The eval set reflects what you thought to include when you built it. You included the document types you knew about, the variants you had seen, the failure cases you had already encountered and fixed. It skews toward the documents that were easy to label correctly, because hard-to-label documents get excluded or corrected until they’re clean. It reflects your mental model of the problem space at the time you built it — which is the mental model you had before your users showed you what the actual problem space looks like.
Production documents are different in a specific way: they include everything your eval set excluded. They include the vendors you hadn’t heard of, the templates that predate standardization, the scanned copies of already-scanned copies, the documents someone assembled from multiple sources and called a single file. They include the failure modes you haven’t seen yet, which means they include the failure modes you didn’t know to test for. The eval set is the world as you imagined it; the production pile is the world as it is.

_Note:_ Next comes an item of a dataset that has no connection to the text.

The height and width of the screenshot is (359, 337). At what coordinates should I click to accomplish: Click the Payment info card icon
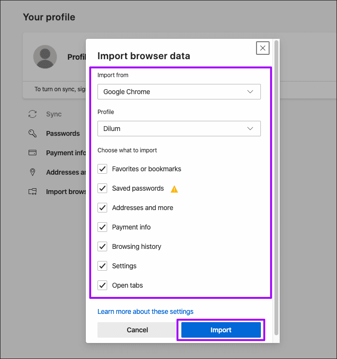click(33, 153)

This gap doesn’t close by improving your eval score. It closes by improving your eval set — which means letting production failures teach you what to add. Every time a user hits a document the tool handles badly, that document is pointing at a gap in your evaluation coverage. The right response isn’t just to fix the immediate failure; it’s to add that document type (or the class of documents like it) to the eval set, so the fix holds and the coverage grows. Fixing without adding to the eval means you patch the symptom but your measurement still doesn’t see the thing that caught you.
The production gap is permanent if you treat evals as a one-time investment and production as the thing you’re waiting to deploy into. It narrows — slowly, continuously — if you treat every production failure as a contribution to your evaluation coverage. The tool that closes the gap fastest isn’t the one with the best initial eval; it’s the one with the tightest connection between what fails in production and what gets added to the eval set next.